### DOCUMENT SEGMENT ###

United States District Court, M.D. Florida, Orlando Division

July 23, 2019

LYNNE M. GIBSON, Plaintiff,
v.
JETBLUE AIRWAYS CORP., Defendant.

          ORDER

          THOMAS B. SMITH UNITED STATES MAGISTRATE JUDGE

         This employment discrimination case comes before the Court without a hearing on Defendant JetBlue Airways Corporation's Renewed Unopposed Motion to File Materials Under Seal (Doc. 70). Defendant seeks leave of Court to file under seal, for summary judgment purposes, a portion of its People Department Recommendation and Findings concerning the analysis of data to determine why Defendant was losing students during training (Id., ¶ 5). Defendant represents that this information is “highly sensitive proprietary and competitive business information [that] is of little significance to the public” (Id., ¶ 5). Plaintiff does not oppose the motion (Id., at 4).

###

* JOB 1
List every parenthetical citation in the court order excerpt in order of appearance, including any that repeat.
The court order and the listing that follows are unrelated to each other.

### DATASET CONTENT ###

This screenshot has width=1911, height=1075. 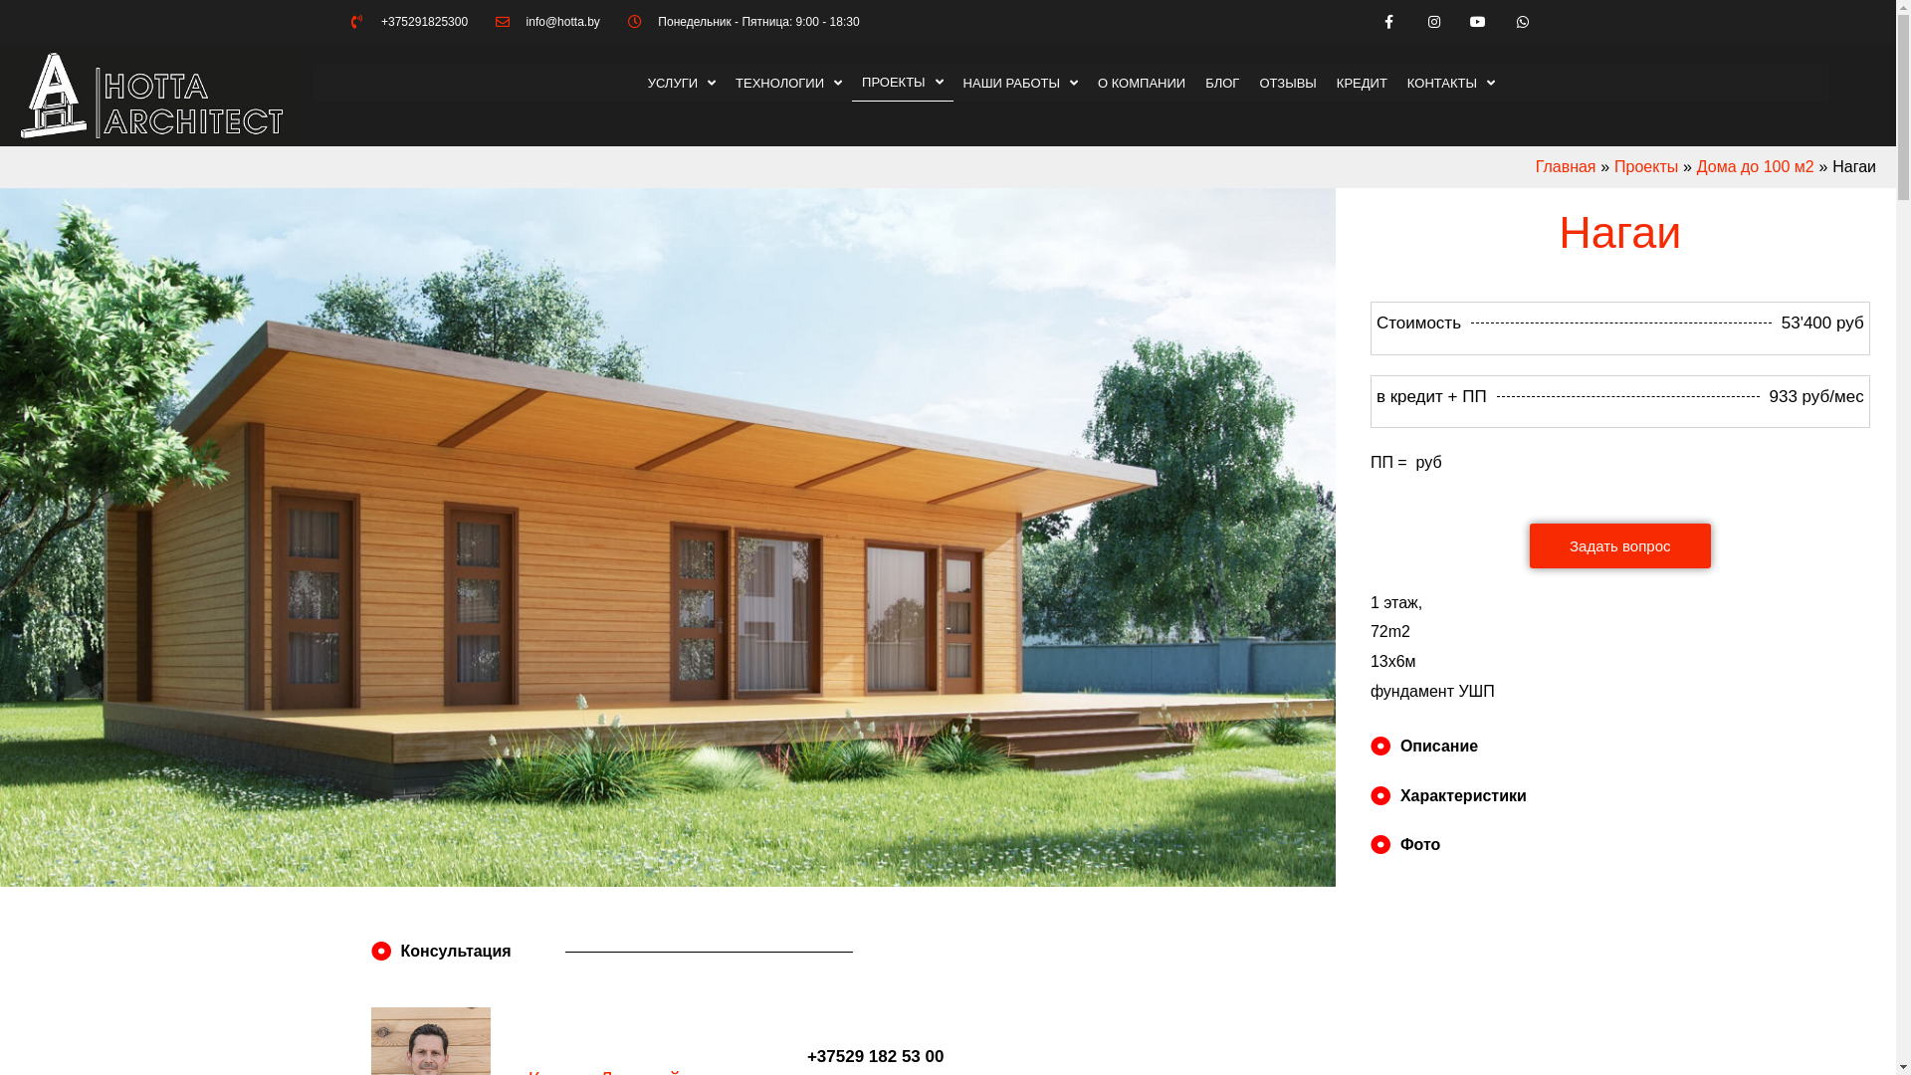 What do you see at coordinates (865, 1055) in the screenshot?
I see `'+37529 182 53 00'` at bounding box center [865, 1055].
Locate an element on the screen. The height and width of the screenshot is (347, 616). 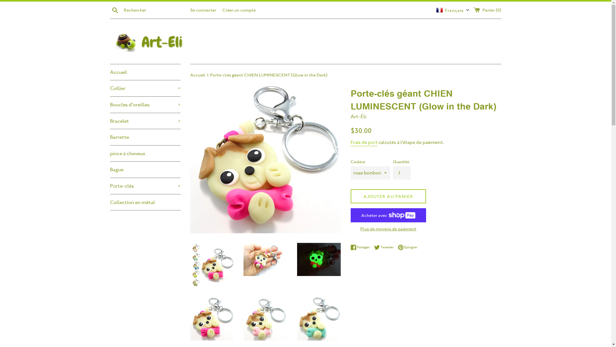
'Partager is located at coordinates (350, 247).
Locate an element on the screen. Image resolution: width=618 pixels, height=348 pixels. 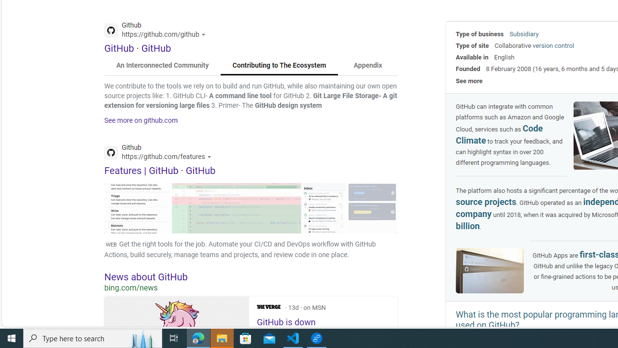
'Type of business' is located at coordinates (480, 33).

###

* JOB 2
Print the stretch of the listing from the line containing "Locate an element on the screen. Image" through the end of the listing, both ends included, and omit the pictures.

* TASK OUTPUT 1
Doc. 70
Id., ¶ 5
Id., ¶ 5
Id., at 4

* TASK OUTPUT 2
Locate an element on the screen. Image resolution: width=618 pixels, height=348 pixels. 
'Type of business' is located at coordinates (480, 33).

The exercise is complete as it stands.